Jun 19, 2018, updated Jun 19, 2018
James Darling and Lesley Forwood's 'Living Rocks: A Fragment of the Universe'.

James Darling and Lesley Forwood's 'Living Rocks: A Fragment of the Universe'.

“The sense of imagination, as Einstein said, is more important than knowledge,” says Darling, who this week opened his collaborative exhibition Living Rocks: A Fragment of the Universe with fellow artist Lesley Forwood.

“Here, we are trying to make meaning from what is existing to what was the beginning of life on Earth at least three billion years ago.”

The expansive installation floods two-thirds of the 17m-long gallery space in around 30cm of water.

Scattered in the water pool are re-creations of thrombolites – rock-like accretions of biota that photosynthesise when exposed out of water. Darling and Forwood’s re-creation of the ancient organisms are made from Mallee root – a signature material in their sculptural work.

“This is based on Lake Hawdon in the upper-south-east, between Beachport and Robe. There, I found thrombolites,” Darling says.

“An ecologist told me that I should go see these things. I’m a farmer – I live in the south-east – so Lesley and I walked into this lake and we were just utterly blown away by this otherworldly, ethereal landscape as it were; no beginning and no end.

“Since that absolutely extraordinary experience, we knew we wanted to do this.”

Darling is hesitant to reveal the exact location of the thrombolites, which have existed at Lake Hawdon for billions of years.

“My fear is that more people will understand what an extraordinary place it is and put it under threat,” he says.

“We did have a genuine conversation about whether we wouldn’t use the proper name because of that fear. But it is pretty hard to find – you do have to know how to get there and you wouldn’t be able to get there with a two-wheeled vehicle, for example.”

The work is a conceptual and imaginative piece of art, inspired by scientific knowledge of what the Earth looked like billions of years ago.

Darling and Forwood consulted with “two of the most prominent professors in their field” – Professor Malcolm Walter from the University of New South Wales and Professor Robert (Bob) Burne from Australian National University – to better understand how the Earth’s landscape evolved.

“Bob Burne called microbialites ‘the default ecosystem’ of the planet,” Darling says.

“We now have landmasses and the Earth has changed, but the sense is that microbial life might be the only lifeform that survives.”

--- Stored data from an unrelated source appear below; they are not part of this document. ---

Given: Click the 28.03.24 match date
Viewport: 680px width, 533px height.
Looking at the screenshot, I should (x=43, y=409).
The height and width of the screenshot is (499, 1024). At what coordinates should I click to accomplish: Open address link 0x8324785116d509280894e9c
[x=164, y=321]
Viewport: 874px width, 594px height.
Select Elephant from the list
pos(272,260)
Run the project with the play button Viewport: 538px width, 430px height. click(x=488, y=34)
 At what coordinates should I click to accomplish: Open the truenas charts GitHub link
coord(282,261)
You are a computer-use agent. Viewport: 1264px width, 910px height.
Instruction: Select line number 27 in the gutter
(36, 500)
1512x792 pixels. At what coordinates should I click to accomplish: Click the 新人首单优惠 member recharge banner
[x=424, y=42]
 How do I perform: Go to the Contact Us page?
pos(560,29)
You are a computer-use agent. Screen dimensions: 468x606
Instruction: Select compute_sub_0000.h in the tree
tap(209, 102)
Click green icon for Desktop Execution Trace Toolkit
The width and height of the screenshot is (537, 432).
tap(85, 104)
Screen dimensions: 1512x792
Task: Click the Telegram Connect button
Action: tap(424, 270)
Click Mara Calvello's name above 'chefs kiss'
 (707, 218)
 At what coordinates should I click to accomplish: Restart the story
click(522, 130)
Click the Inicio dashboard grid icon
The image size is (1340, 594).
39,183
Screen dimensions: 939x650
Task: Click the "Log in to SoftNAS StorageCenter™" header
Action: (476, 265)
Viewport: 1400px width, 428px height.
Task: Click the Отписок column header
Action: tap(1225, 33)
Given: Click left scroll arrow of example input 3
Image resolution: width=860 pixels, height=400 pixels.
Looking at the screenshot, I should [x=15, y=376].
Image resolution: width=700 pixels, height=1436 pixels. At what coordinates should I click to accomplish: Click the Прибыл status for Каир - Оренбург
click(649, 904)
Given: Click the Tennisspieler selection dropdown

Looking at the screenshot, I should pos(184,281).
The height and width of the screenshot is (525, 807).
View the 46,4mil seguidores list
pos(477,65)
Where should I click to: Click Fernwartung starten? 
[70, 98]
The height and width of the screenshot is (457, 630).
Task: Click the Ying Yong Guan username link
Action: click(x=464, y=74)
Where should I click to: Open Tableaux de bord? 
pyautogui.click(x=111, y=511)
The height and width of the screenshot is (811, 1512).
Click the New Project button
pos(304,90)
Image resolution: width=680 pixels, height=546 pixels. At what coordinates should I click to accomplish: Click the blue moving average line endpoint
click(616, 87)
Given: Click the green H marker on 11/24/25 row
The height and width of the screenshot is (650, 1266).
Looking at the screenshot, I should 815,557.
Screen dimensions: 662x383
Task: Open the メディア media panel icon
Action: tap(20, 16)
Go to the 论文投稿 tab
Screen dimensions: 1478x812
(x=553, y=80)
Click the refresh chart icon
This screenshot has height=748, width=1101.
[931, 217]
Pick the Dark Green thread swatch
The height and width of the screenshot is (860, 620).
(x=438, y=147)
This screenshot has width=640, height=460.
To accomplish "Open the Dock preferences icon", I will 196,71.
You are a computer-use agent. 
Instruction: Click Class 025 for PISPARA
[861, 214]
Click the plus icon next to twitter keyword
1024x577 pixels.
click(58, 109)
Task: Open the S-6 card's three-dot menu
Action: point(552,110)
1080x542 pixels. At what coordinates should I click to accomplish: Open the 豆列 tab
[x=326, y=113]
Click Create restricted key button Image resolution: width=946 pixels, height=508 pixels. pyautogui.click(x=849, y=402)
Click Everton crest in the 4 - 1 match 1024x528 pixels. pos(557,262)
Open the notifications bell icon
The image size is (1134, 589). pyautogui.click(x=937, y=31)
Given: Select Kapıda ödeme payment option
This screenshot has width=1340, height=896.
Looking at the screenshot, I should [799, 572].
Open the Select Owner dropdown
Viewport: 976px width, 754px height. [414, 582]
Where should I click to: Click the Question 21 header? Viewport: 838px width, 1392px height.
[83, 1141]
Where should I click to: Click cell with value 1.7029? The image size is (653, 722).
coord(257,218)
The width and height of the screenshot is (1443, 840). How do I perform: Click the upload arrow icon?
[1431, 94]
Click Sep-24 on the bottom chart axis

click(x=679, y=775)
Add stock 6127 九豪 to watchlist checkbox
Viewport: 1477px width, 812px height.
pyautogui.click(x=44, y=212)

Eclipsing the water pool is a virtual-reality projection, which screens a 20-minute loop of constantly changing scenery inspired by an imagination of what Earth looked like billions of years ago.

It was created in collaboration with Adelaide-based virtual effects company Jumpgate VR.

Jumpgate stated out doing animations for engineers and government, as well as training work for mining companies and AFL teams, but in recent years has also undertaken projects in the arts world. It was involved in making the short film The Summation of Force, by Trent Parke and Narelle Autio, which premiered at the Adelaide Film Festival last year and screened at this year’s Sundance Film Festival.

VFX supervisor Edward Watson says that to make the imagery for Living Rocks as real as possible, the company travelled with Darling to Lake Hawdon to take photogrammetry scans of the thrombolites.

“As far as capturing real elements and trying to display them as close to accurate as possible, it’s something we do fairly regularly,” Watson says.

“As far as re-creating three billion years ago, that’s something we’ve never done before until now.”

Darling and Forwood also collaborated with Australian String Quartet for the exhibition’s background music.

“They have a new piece that they’ve just recorded by a New South Wales composer called Paul Stanhope at Ukaria in the Adelaide Hills,” Darling says.

“The music has an otherworldly universality that is strangely fitting.”

Darling says the exhibition is ultimately about celebrating microbial life.

“It’s a memory of our origin and a prophesy of our future because there have been great extinctions in the whole history of the world and the one life form that has survived every great extinction are microbialites, and they’re likely to survive the next great extinction too.”

Living Rocks: A Fragment of the Universe is showing at the Hugo Michell Gallery in Beulah Park until July 14.